There are four types of CCRs based on the combination of chromosome number and breakpoints. Type I, the simplest and most common, is inherited maternally; it is characterised by an equal number of chromosomes and breakpoints in CCRs, known as triple rearrangements (three chromosomes with one breakpoint on each chromosome), and it is the most common of all CCR cases [22]. Balanced translocations are partly inherited from the parents and partly caused by chromosomes breaking and rejoining during sperm or egg formation or fertilisation of the ovum [23, 24]. During this process, two chromosomes are exchanged after the break, and no increase or decrease of chromosomal fragments is involved. The carrier has normal intelligence and phenotyping, and the clinical manifestations may include infertility, recurrent miscarriages, embryonic arrest and embryonic developmental malformations [25].

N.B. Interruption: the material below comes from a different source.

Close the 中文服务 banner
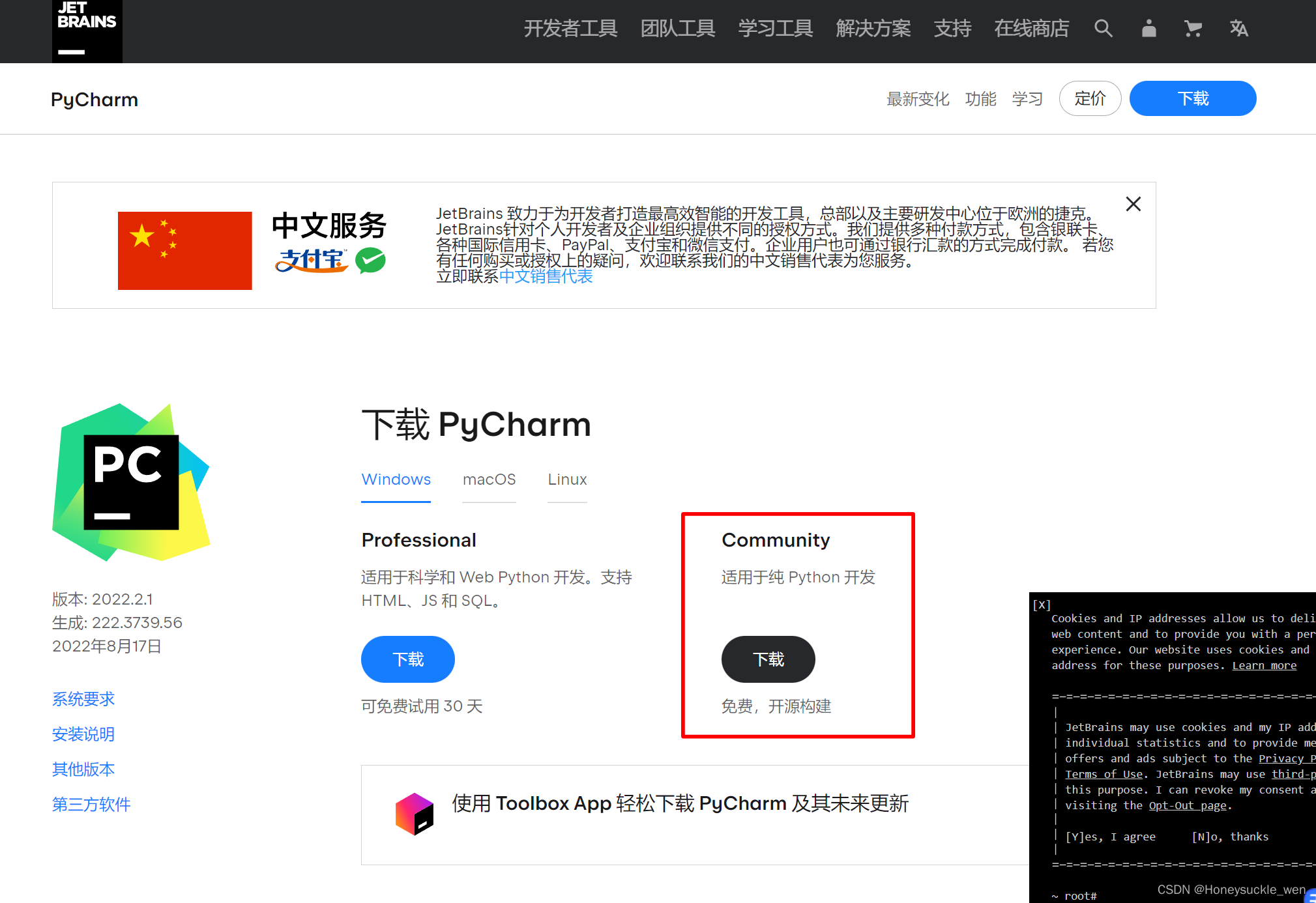Screen dimensions: 1316x903 click(1133, 204)
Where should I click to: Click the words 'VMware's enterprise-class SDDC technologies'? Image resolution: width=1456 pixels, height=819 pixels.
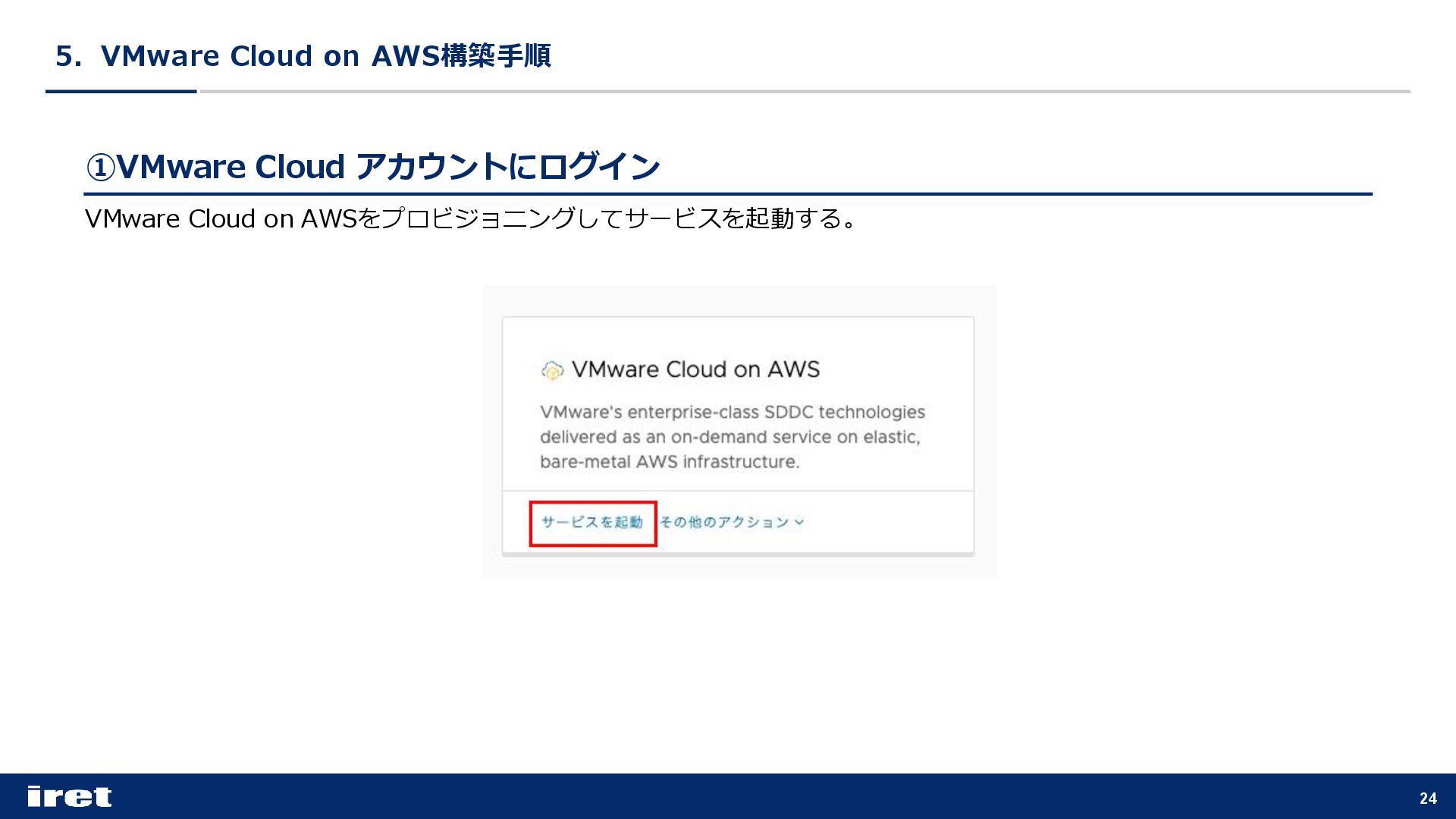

Carriers of balanced translocations of two chromosomes form quadriradial chromosomes during meiosis; they produce 18 gametes, of which 1 is normal and 1 is a balanced translocation carrier, with the remaining 16 being unbalanced gametes [26]. The balanced translocations carried by the patient reported in this study involved a total of three chromosomes (1, 9 and 6). They were a carrier of complex translocations, which had an increased chance of chromosomal rearrangement compared with carriers involving only two chromosomes in reciprocal translocations, which are more likely to form unbalanced gametes. These complex balanced translocations were responsible for a history of adverse pregnancy and delivery [27]. In the patient's first pregnancy with foetal arrest, the embryo was examined for chromosomes 1, 6 and 9, with varying degrees of microdeletions or microduplications, and an examination of the patient's chromosomes suggested balanced translocations of chromosomes 1 and 9. In the patient's second pregnancy, the foetus exhibited three or more positive ultrasound soft indicators, which suggested an increased risk of chromosomal foetal abnormalities. The amniotic fluid CNV suggested chromosome 6 microdeletion as a pathogenic variant and chromosome 1 microduplication as a suspected pathogenic variant; both embryonic tissue and amniotic fluid suggested chromosome 6 abnormality, so the patient's chromosomes were re-examined. Finally, the patient was identified as a complex translocation carrier of chromosomes 1, 9 and 6.

The patient's gestational amniotic fluid CNV detected a deletion of approximately 1.60 Mb in the 6q27q27 region, which was a pathogenic variant containing 11 protein-coding genes, including DLL1, THBS2, ERMARD and TBP. The DLL1 gene was evaluated by ClinGen as a single-dose-sensitive gene [28]. DLL1 acts as a ligand for Notch and plays an important role in Notch signalling [29]. Studies have shown that abnormalities in the DLL1/Notch signalling pathway can lead to abnormal embryonic development, dysregulation of biological processes and malignant transformation [30]. In mammalian cells, the DLL1/Notch signalling pathway is associated with the maintenance of homeostasis in stem cells [31]. In addition, when Notch signalling is active, the Notch ligand (DLL1) binds to Notch receptors on the surface of neighbouring cells where it induces the expression of genes that inhibit neural differentiation, thereby maintaining the cell in a proliferative state. The pathogenic variant formed by the microdeletion of the 6q27q27 region detected by the CNV of this patient's pregnancy amniotic fluid may have been related to the loss of function of the protein encoded by this region of the gene.

In the present study, the patient had discrepancies in the results of two karyotypic analyses; the first showed translocations only of chromosomes 1 and 9, while the second showed complex balanced translocations of chromosomes 1, 6 and 9, which were further confirmed by FISH. There are various reasons for the discrepancy in the results of the two examinations, for example, the resolution (high vs low) of the G-Banding karyotype analysis may have led to variations in the results.

Conclusion

Carriers of CCR have a higher risk of having both spontaneous miscarriage and offspring with unbalanced karyotypes. Therefore, in clinical practice, genetic counsellors should accurately analyse whether patients with a history of adverse pregnancies are CCR carriers; furthermore, they should evaluate their risks and provide appropriate fertility advice.